━━━ Entries provided ━━━

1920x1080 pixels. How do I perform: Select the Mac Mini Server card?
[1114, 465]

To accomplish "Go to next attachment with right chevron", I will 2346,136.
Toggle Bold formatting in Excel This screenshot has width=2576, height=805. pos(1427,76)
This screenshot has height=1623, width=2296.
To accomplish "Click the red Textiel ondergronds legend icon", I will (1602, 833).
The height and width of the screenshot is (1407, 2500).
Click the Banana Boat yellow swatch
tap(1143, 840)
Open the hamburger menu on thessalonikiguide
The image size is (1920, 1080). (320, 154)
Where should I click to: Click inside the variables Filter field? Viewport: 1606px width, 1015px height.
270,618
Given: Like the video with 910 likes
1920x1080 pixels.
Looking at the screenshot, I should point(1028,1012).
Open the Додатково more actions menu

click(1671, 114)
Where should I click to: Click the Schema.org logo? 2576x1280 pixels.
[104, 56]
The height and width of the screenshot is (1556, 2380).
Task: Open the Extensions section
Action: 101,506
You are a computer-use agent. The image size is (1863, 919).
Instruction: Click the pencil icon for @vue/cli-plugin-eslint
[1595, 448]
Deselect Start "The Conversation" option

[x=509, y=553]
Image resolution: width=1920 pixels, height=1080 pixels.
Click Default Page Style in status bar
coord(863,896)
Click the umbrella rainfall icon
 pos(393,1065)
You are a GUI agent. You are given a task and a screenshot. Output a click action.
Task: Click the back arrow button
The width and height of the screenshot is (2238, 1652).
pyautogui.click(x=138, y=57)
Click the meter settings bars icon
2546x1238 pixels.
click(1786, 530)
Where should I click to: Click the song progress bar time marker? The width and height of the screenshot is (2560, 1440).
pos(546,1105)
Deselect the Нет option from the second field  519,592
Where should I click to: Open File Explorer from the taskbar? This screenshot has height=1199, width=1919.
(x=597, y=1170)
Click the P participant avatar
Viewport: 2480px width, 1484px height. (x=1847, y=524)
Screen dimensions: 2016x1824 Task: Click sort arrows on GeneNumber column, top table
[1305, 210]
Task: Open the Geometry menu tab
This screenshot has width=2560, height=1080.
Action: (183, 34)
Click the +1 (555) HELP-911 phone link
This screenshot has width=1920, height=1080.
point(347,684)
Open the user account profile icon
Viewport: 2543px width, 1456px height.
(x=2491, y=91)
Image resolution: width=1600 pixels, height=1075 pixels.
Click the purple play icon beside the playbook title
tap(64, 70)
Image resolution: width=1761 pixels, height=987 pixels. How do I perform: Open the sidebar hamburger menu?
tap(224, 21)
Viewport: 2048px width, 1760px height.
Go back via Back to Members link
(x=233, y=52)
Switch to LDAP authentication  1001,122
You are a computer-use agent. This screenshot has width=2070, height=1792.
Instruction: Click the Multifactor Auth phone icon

━━━

Aim of the exercise ▸ Take the line that contains "Image resolution: width=1761" and every line after it to the end of the entries above, and reproduce them exactly.

Answer below ▸
Image resolution: width=1761 pixels, height=987 pixels. How do I perform: Open the sidebar hamburger menu?
tap(224, 21)
Viewport: 2048px width, 1760px height.
Go back via Back to Members link
(x=233, y=52)
Switch to LDAP authentication  1001,122
You are a computer-use agent. This screenshot has width=2070, height=1792.
Instruction: Click the Multifactor Auth phone icon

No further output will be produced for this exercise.